Verbotene Lebensmittel
- Milch und Milcherzeugnisse
- Fleisch und Fleischerzeugnisse
- Käse und Käseerzeugnisse
Ausnahme für den persönlichen Verzehr oder Gebrauch
(abweichende Mengen bestehen bei Kroatien, den Färöer Inseln, Grönland und Island)
Säuglingsmilchpulver, Säuglingsnahrung, aus medizinischen Gründen erforderliche Spezialnahrung und Spezialfutter für Tiere,
wenn die folgenden Bedingungen erfüllt sind:
- bis zwei Kilogramm
- die Erzeugnisse müssen vor dem Verzehr nicht gekühlt werden
- es handelt sich um verpackte Markenprodukte
- die Packungen sind nicht geöffnet, es sei denn, sie sind gegenwärtig im Gebrauch
Fisch und Fischereierzeugnisse oder ein ganzer Fisch,
wenn die folgenden Bedingungen erfüllt sind:
- bis zwei Kilogramm
- nicht lebend
- ausgenommen
zum Beispiel frischer, getrockneter, gekochter, geräucherter oder anderweitig haltbar gemachter Fisch, sowie bestimmte Krusten- bzw. Weichtiere, etwa Garnelen, Hummer, Miesmuscheln und Austern.

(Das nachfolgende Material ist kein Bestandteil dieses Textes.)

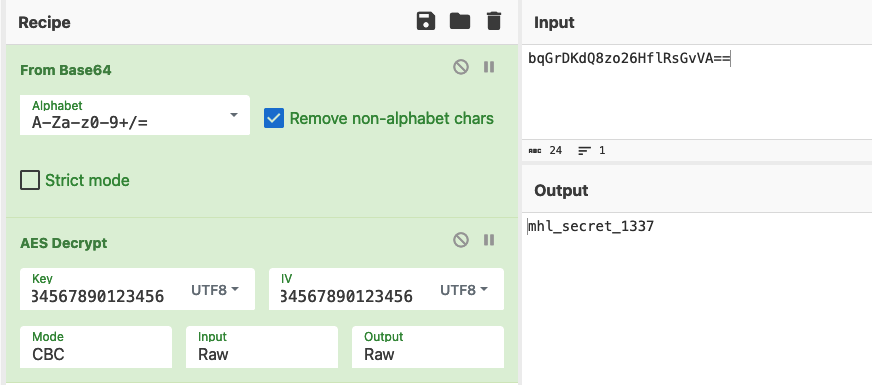Pause at the AES Decrypt operation

tap(489, 240)
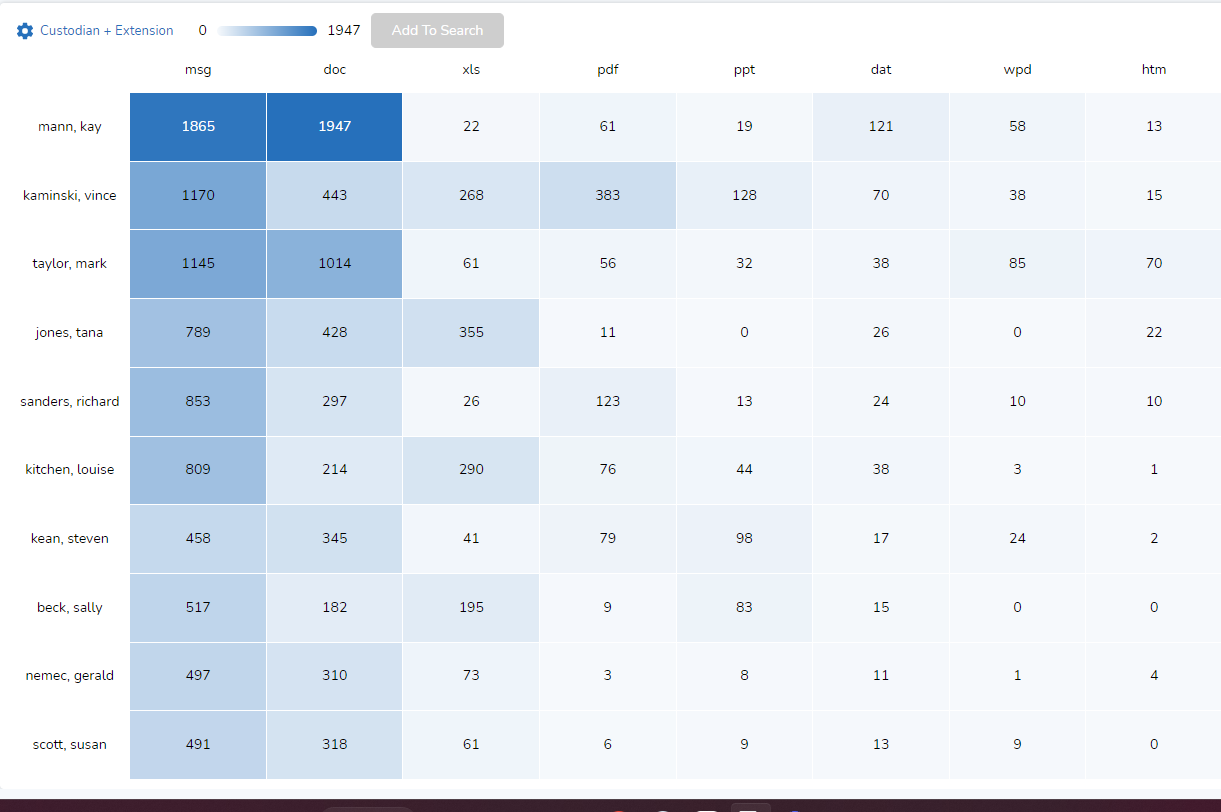Select taylor, mark doc cell 1014
The image size is (1221, 812).
[x=335, y=264]
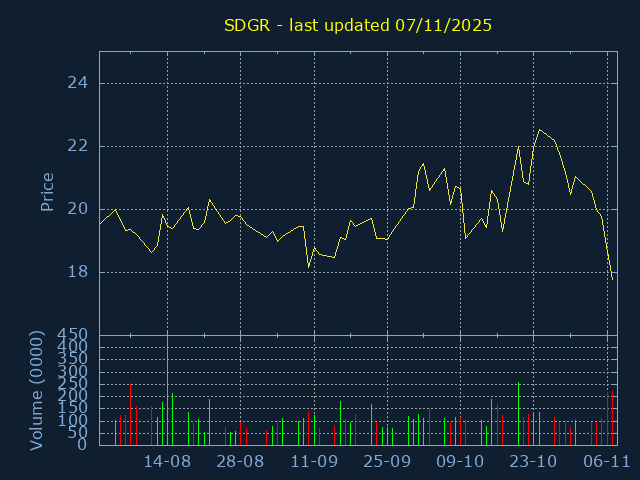Select the 14-08 date tick label
640x480 pixels.
click(167, 462)
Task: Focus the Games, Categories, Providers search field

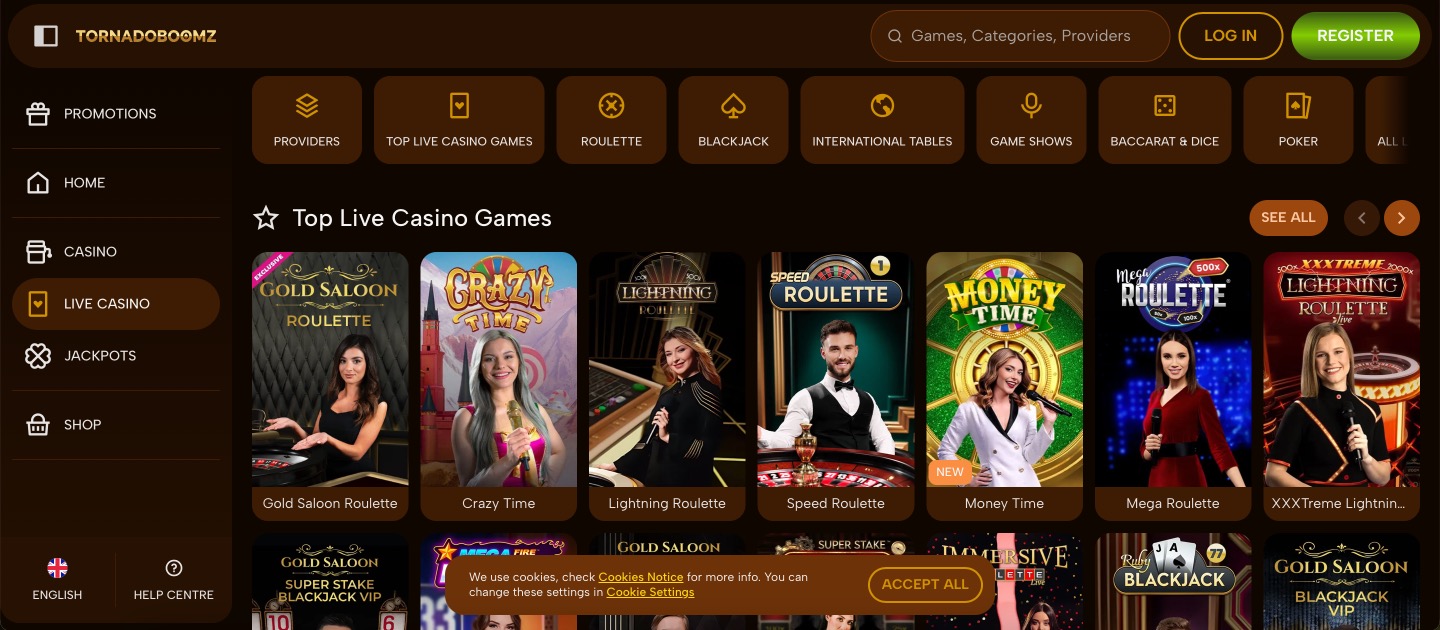Action: point(1020,36)
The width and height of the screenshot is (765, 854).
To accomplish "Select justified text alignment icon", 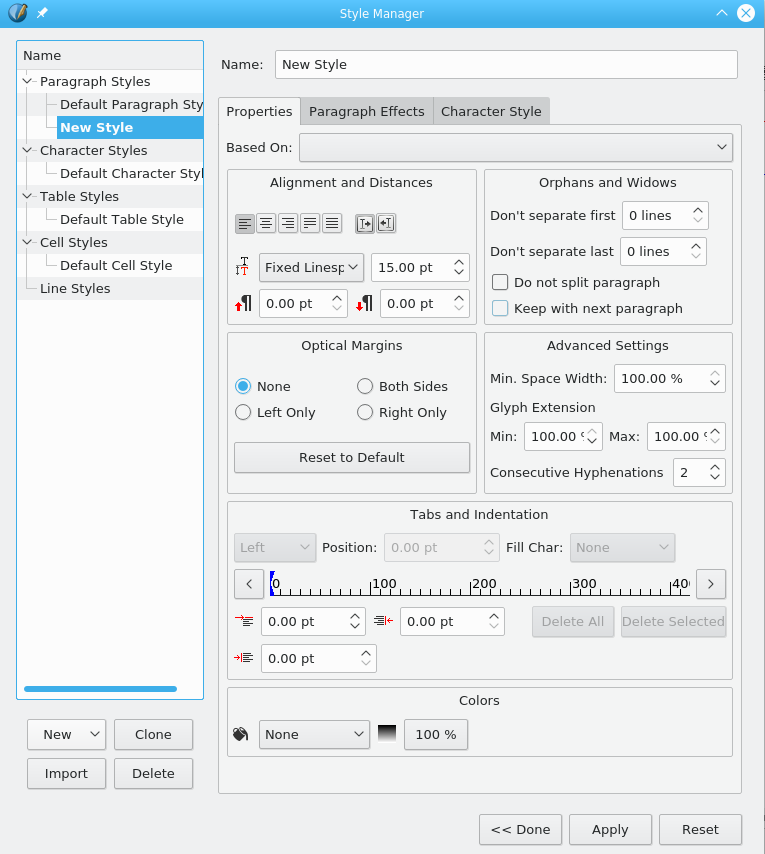I will [310, 223].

Geringe Mengen anderer Lebensmittel tierischer Herkunft,
wenn die folgenden Bedingungen erfüllt sind:
- bis zwei Kilogramm
zum Beispiel Honig.
Keine Einschränkungen gibt es für
- Brot, Kuchen, Kekse, Schokolade und Süßwaren, sofern diese nicht mit Fleischerzeugnissen vermischt oder gefüllt sind und weniger als 50 Prozent aus erhitzten Milch- oder Eiprodukten bestehen
- für den Endverbraucher abgepackte Nahrungsergänzungsmittel, die geringe Mengen (weniger als 20 Prozent) von tierischen Erzeugnissen enthalten
- mit Fisch gefüllte Oliven
- Pasta und Nudeln, die nicht mit Fleischerzeugnissen vermischt oder gefüllt sind und weniger als 50 Prozent aus erhitzten Milch- oder Eiprodukten bestehen
- für den Endverbraucher abgepackte Fleischbrühen und Suppenaromen, die weniger als 50 Prozent aus Fischöl, -pulver oder -extrakt bestehen
- sämtliche anderen Lebensmittelerzeugnisse, die kein frisches oder verarbeitetes Fleisch oder Milch bzw. Milcherzeugnisse enthalten und zu weniger als 50 Prozent aus Ei- oder Fischereierzeugnissen bestehen
Rechtsgrundlage: Verordnung (EU) 2019/2122Öffnet sich in einem neuen Fenster
Kontrolle von Postpaketen
Auch über Postpakete werden viele solcher Waren eingeführt. Deshalb werden Sendungen aus tierseuchenrelevanten Ländern untersucht, die vorab von den Zollbehörden aussortiert wurden. Paketsendungen mit Lebensmitteln, die den EU-Bestimmungen nicht entsprechen, werden vernichtet.